◆ **What this task involves**: Copy the entries below exactly. Images do not belong in the copy.

[Data items]

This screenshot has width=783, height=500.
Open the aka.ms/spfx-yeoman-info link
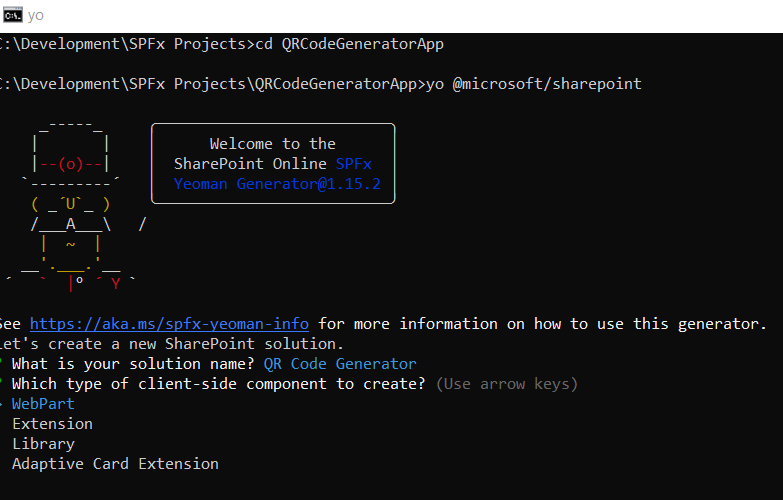pos(169,324)
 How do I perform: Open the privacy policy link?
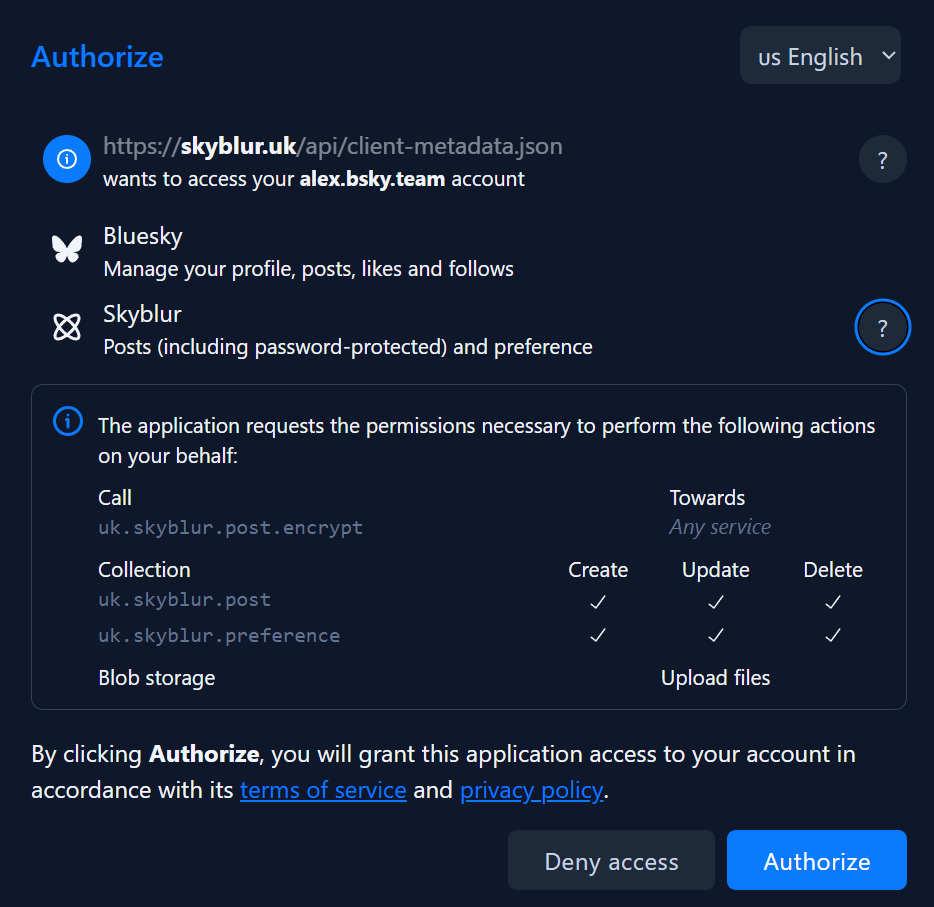coord(531,791)
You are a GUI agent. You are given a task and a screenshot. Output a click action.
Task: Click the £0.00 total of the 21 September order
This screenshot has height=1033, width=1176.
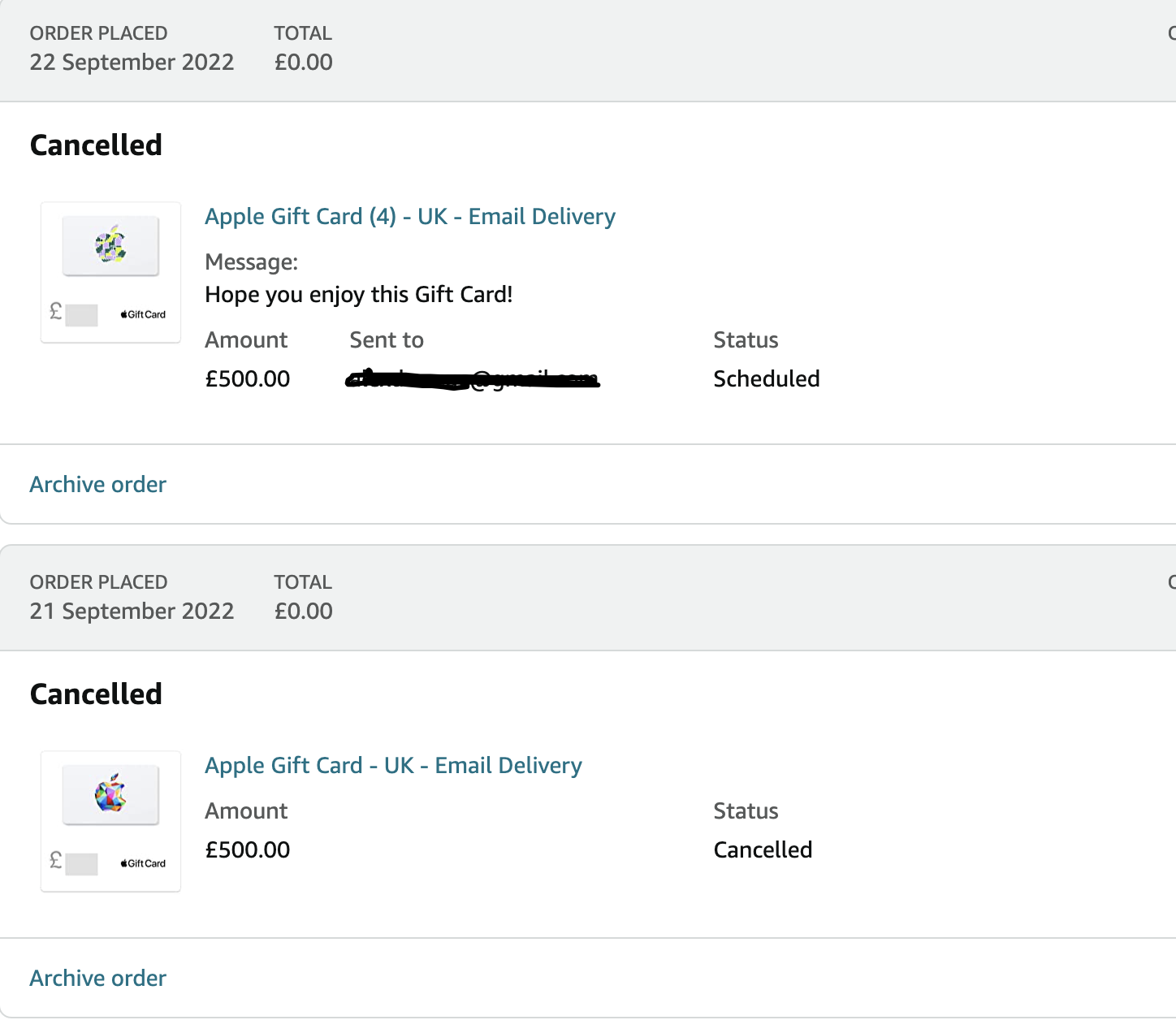click(303, 612)
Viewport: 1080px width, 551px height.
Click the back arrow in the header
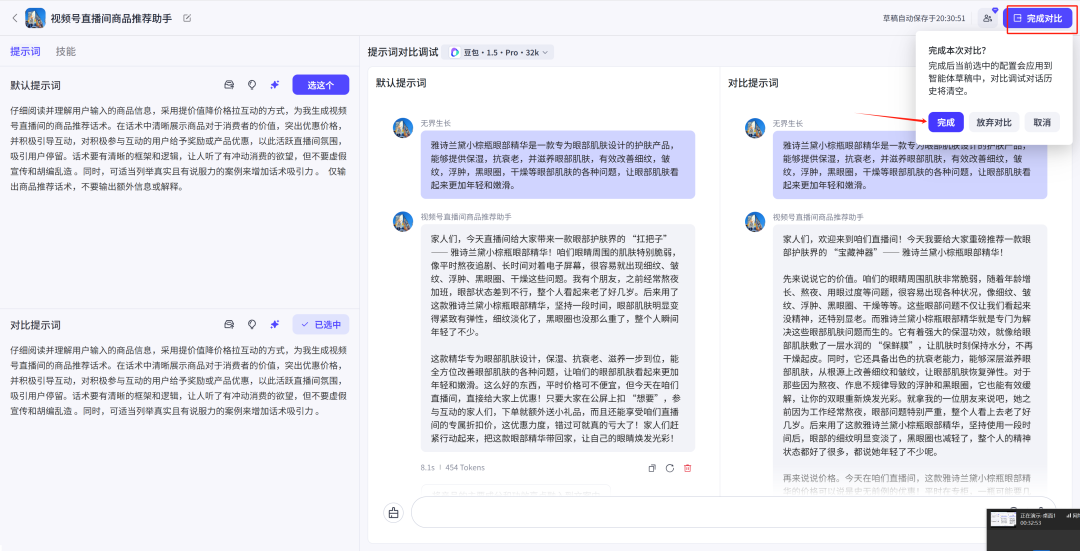pos(14,18)
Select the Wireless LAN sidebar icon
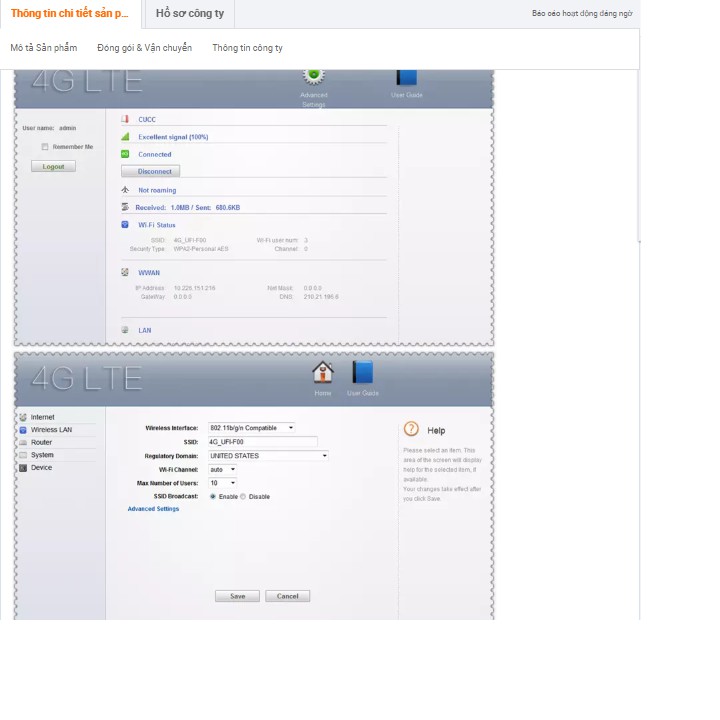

◆ **Result below**:
This screenshot has width=783, height=500.
Open the aka.ms/spfx-yeoman-info link
pos(169,324)
 How do I perform: Open the privacy policy link?
coord(531,791)
You are a GUI agent. You are given a task and a screenshot. Output a click action.
Task: Click the £0.00 total of the 21 September order
This screenshot has height=1033, width=1176.
click(303, 612)
Viewport: 1080px width, 551px height.
Click the back arrow in the header
pos(14,18)
Select the Wireless LAN sidebar icon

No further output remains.